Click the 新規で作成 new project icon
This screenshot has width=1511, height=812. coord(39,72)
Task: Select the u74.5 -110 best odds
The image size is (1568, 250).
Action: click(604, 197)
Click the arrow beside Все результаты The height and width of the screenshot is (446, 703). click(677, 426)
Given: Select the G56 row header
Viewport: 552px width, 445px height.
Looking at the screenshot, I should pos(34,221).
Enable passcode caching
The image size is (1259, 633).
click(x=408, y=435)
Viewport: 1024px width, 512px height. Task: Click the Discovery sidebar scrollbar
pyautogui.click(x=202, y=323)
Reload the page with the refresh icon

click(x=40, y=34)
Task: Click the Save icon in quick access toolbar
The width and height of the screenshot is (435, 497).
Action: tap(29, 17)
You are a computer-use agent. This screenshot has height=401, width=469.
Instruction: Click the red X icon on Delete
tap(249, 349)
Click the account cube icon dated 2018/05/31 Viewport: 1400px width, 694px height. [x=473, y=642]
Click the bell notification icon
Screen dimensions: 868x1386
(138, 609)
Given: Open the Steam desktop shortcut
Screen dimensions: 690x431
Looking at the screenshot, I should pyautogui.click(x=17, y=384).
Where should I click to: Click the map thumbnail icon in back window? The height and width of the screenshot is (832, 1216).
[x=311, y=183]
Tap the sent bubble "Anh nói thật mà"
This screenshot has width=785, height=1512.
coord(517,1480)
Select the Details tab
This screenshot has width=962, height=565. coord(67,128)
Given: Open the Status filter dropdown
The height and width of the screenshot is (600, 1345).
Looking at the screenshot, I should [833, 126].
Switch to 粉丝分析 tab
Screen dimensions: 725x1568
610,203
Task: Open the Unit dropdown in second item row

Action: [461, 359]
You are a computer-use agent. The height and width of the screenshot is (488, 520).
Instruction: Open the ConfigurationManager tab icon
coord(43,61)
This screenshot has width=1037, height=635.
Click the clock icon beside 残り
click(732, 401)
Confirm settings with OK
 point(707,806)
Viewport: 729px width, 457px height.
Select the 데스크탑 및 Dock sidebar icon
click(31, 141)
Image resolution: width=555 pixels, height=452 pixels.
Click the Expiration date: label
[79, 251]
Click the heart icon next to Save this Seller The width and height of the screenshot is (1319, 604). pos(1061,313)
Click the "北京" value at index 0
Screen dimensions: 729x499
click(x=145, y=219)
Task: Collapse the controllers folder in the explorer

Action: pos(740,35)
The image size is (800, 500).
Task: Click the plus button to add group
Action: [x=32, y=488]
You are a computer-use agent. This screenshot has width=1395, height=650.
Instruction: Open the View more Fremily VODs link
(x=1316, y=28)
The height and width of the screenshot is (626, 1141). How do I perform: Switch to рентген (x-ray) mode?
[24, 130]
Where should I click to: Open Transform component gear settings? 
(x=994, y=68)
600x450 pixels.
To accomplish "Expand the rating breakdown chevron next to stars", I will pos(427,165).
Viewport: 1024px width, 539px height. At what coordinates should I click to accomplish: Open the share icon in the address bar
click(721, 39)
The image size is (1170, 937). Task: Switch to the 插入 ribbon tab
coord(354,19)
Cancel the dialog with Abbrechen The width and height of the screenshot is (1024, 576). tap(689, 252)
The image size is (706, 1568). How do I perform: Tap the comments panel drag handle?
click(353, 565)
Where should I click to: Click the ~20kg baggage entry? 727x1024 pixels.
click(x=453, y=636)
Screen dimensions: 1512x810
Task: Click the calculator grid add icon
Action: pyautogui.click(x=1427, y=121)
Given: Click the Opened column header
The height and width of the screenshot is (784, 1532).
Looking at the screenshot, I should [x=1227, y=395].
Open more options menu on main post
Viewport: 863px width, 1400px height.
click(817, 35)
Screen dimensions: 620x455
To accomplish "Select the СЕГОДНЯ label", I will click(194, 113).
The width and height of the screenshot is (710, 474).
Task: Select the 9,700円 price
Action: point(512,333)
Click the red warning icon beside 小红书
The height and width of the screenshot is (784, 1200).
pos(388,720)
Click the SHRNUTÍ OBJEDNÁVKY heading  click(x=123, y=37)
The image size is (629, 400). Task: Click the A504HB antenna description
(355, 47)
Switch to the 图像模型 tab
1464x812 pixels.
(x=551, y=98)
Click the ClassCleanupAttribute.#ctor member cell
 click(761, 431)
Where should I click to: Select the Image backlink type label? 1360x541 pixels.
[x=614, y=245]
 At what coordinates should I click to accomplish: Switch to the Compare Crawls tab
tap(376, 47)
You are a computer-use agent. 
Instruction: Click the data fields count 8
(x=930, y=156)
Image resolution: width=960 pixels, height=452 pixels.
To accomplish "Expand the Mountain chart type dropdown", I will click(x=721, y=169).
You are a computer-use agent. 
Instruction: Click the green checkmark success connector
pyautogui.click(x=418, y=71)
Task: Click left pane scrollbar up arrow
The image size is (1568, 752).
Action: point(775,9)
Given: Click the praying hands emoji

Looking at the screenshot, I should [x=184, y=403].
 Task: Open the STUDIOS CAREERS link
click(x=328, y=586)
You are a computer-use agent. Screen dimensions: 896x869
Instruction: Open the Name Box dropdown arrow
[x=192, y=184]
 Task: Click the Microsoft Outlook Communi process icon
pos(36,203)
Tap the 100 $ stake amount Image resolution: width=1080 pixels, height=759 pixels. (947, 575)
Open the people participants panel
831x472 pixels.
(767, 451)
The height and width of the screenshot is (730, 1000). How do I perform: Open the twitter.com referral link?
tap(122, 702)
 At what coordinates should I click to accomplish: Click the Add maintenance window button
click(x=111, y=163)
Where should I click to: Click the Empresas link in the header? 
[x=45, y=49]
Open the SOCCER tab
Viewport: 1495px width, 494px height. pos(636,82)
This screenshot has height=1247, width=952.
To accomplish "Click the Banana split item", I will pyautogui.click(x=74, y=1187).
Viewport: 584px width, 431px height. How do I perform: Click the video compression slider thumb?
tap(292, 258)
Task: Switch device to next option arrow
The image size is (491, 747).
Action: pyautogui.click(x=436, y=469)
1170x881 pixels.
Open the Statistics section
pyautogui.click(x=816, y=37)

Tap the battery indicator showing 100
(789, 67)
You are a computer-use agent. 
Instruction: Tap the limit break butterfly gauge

#### Required work:
The assignment is to restate, word for word, each line from the one containing "Instruction: Open the Name Box dropdown arrow" through the final line of the material above.

#### Answer area:
Instruction: Open the Name Box dropdown arrow
[x=192, y=184]
 Task: Click the Microsoft Outlook Communi process icon
pos(36,203)
Tap the 100 $ stake amount Image resolution: width=1080 pixels, height=759 pixels. (947, 575)
Open the people participants panel
831x472 pixels.
(767, 451)
The height and width of the screenshot is (730, 1000). How do I perform: Open the twitter.com referral link?
tap(122, 702)
 At what coordinates should I click to accomplish: Click the Add maintenance window button
click(x=111, y=163)
Where should I click to: Click the Empresas link in the header? 
[x=45, y=49]
Open the SOCCER tab
Viewport: 1495px width, 494px height. pos(636,82)
This screenshot has height=1247, width=952.
To accomplish "Click the Banana split item", I will pyautogui.click(x=74, y=1187).
Viewport: 584px width, 431px height. How do I perform: Click the video compression slider thumb?
tap(292, 258)
Task: Switch device to next option arrow
The image size is (491, 747).
Action: pyautogui.click(x=436, y=469)
1170x881 pixels.
Open the Statistics section
pyautogui.click(x=816, y=37)

Tap the battery indicator showing 100
(789, 67)
You are a computer-use agent. 
Instruction: Tap the limit break butterfly gauge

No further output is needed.